- _Provided data_:
--- START ---

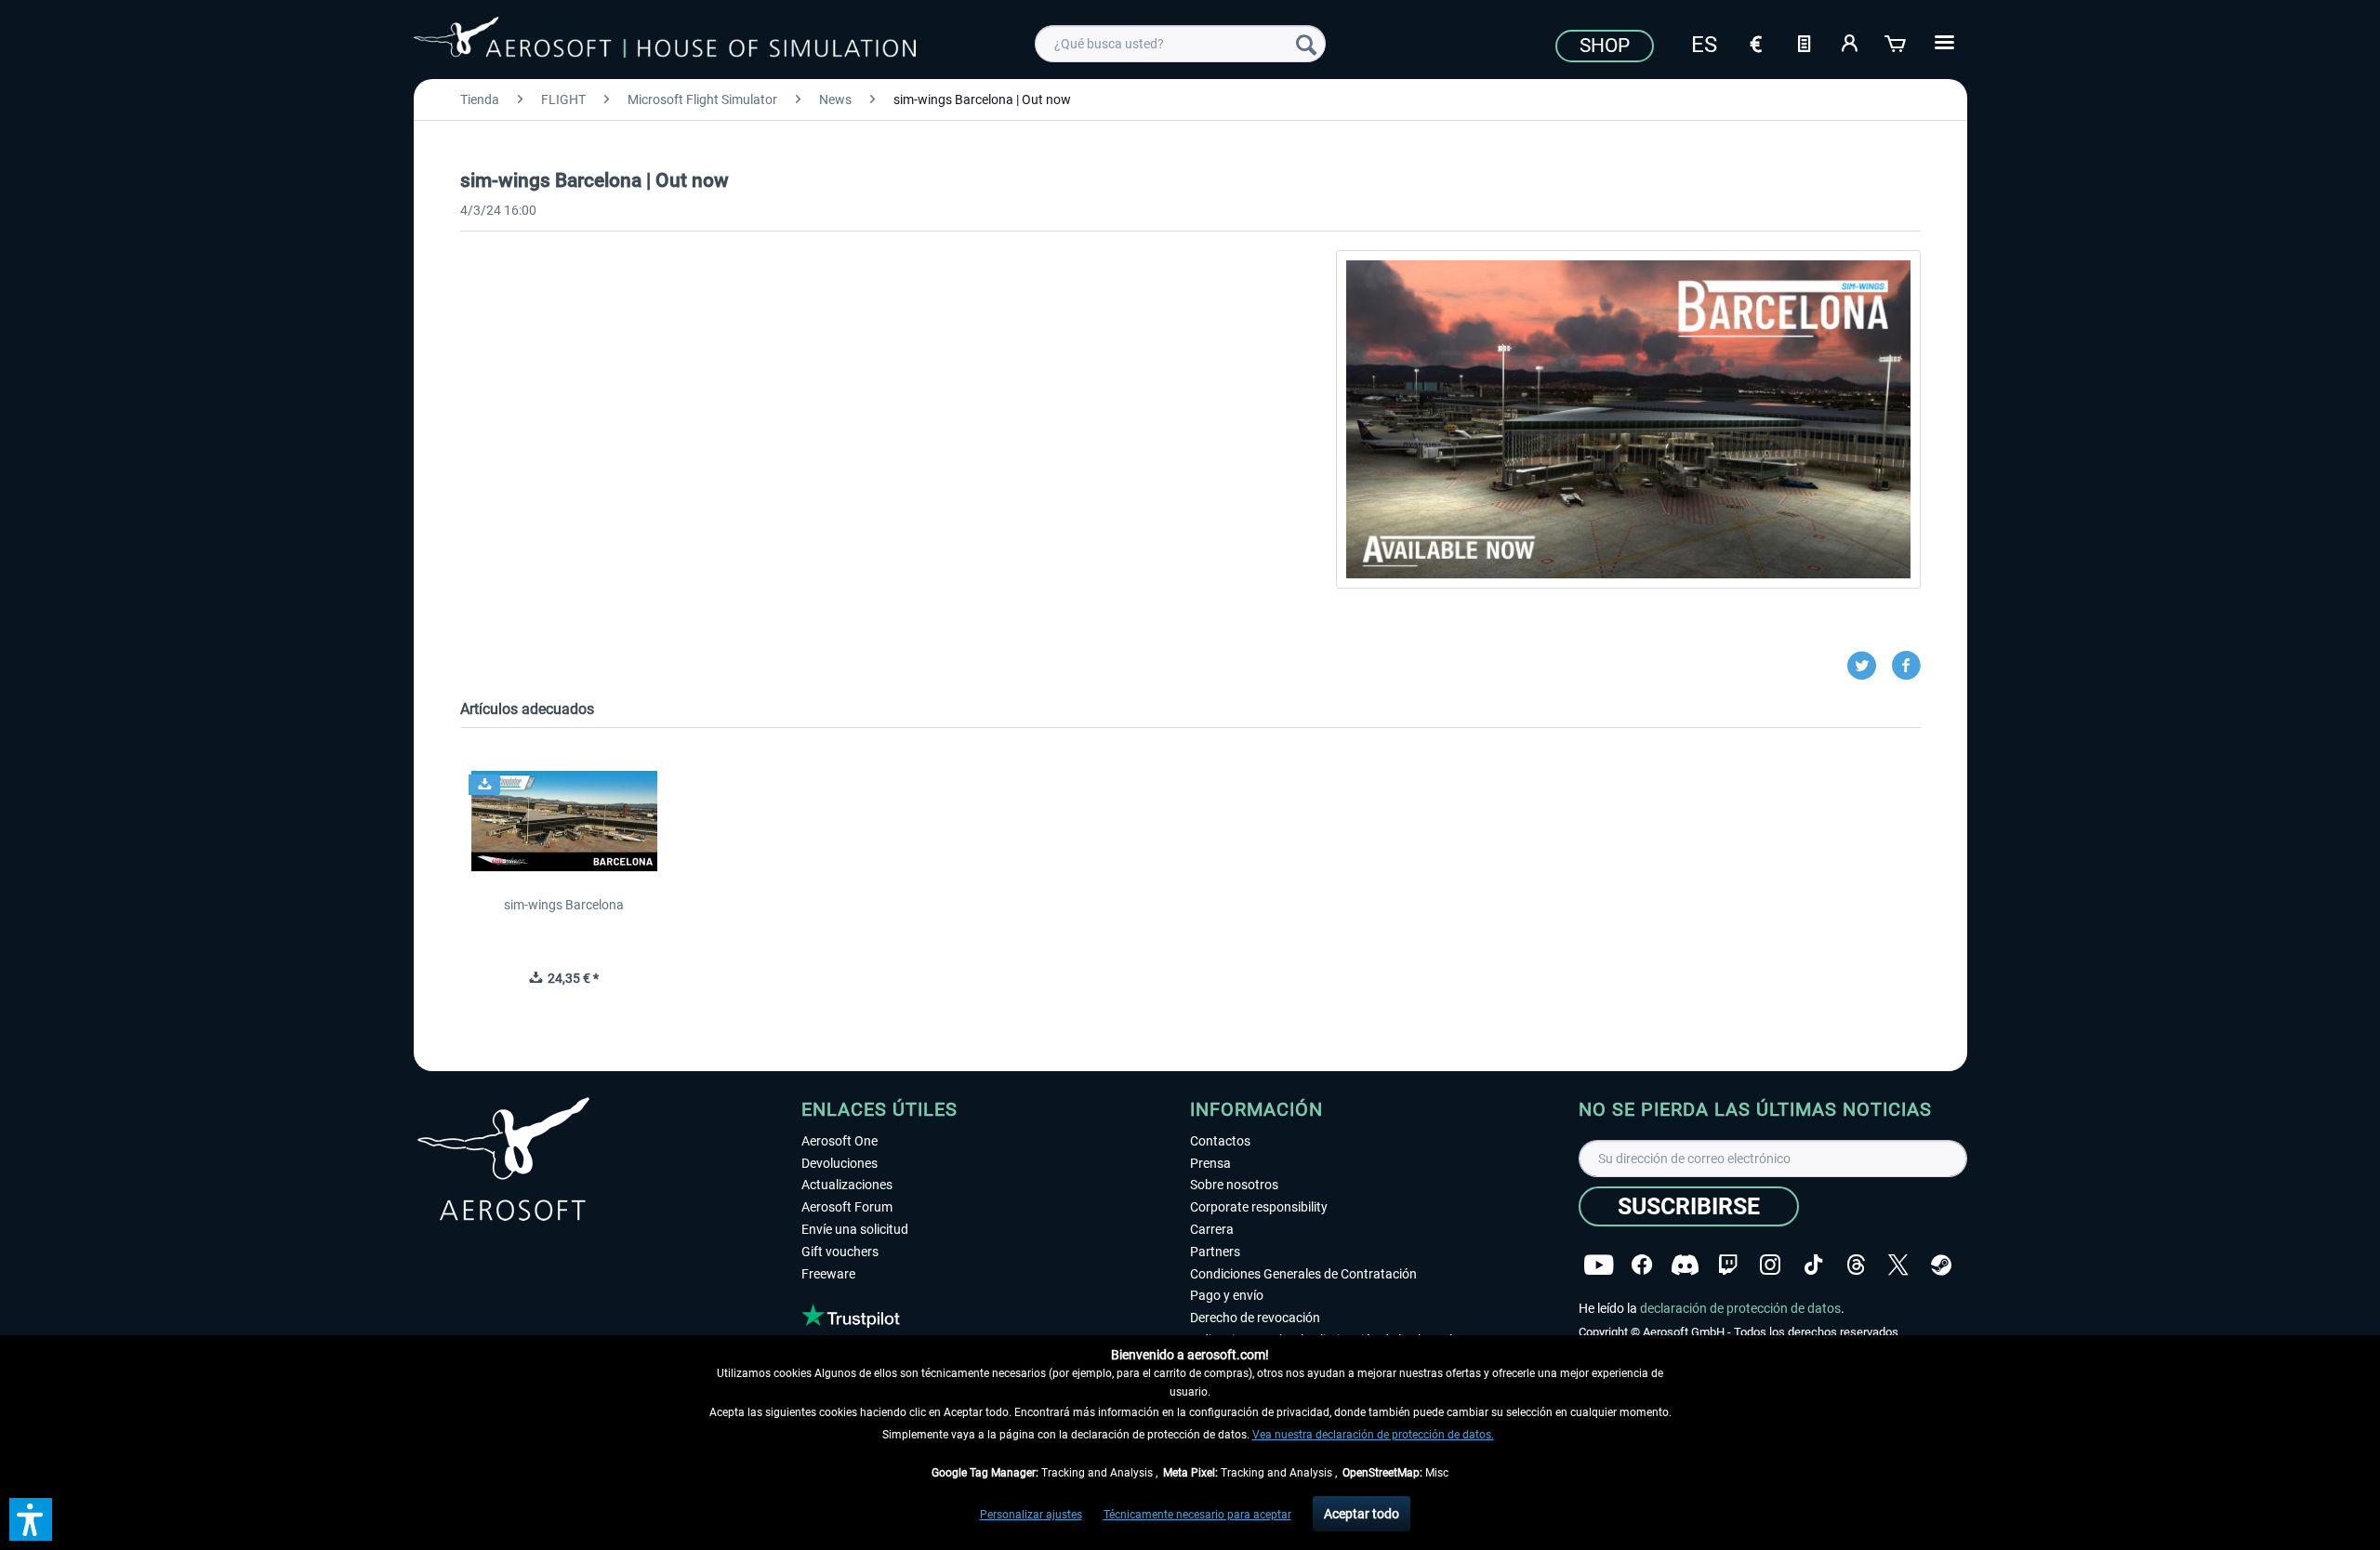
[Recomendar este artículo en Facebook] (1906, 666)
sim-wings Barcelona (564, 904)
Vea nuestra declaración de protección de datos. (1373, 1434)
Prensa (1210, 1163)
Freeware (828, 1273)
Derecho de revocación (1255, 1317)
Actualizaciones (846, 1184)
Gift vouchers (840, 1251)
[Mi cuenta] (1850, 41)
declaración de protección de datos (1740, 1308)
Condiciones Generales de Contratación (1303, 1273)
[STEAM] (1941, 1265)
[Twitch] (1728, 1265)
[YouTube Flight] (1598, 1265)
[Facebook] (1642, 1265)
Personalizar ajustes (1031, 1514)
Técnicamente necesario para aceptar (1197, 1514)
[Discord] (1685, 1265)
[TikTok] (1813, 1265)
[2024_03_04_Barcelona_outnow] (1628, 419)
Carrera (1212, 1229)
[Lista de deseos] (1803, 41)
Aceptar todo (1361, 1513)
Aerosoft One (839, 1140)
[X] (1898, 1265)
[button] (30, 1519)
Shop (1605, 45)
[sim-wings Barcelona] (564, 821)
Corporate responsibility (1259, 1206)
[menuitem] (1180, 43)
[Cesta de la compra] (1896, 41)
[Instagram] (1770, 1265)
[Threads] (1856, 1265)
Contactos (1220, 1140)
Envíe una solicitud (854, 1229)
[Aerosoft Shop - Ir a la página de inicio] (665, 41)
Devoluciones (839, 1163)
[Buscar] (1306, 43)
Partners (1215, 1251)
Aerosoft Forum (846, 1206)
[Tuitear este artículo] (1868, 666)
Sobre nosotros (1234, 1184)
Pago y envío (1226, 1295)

--- END ---
--- START ---

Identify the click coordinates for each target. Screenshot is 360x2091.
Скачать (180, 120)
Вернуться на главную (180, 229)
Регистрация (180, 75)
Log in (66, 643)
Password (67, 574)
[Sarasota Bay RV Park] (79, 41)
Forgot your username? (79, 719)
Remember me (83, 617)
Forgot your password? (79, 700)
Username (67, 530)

--- END ---

- _Task directions_: Scan the records for the string "your". Copy each line in which it appears.

- _Response area_:
Forgot your username? (79, 719)
Forgot your password? (79, 700)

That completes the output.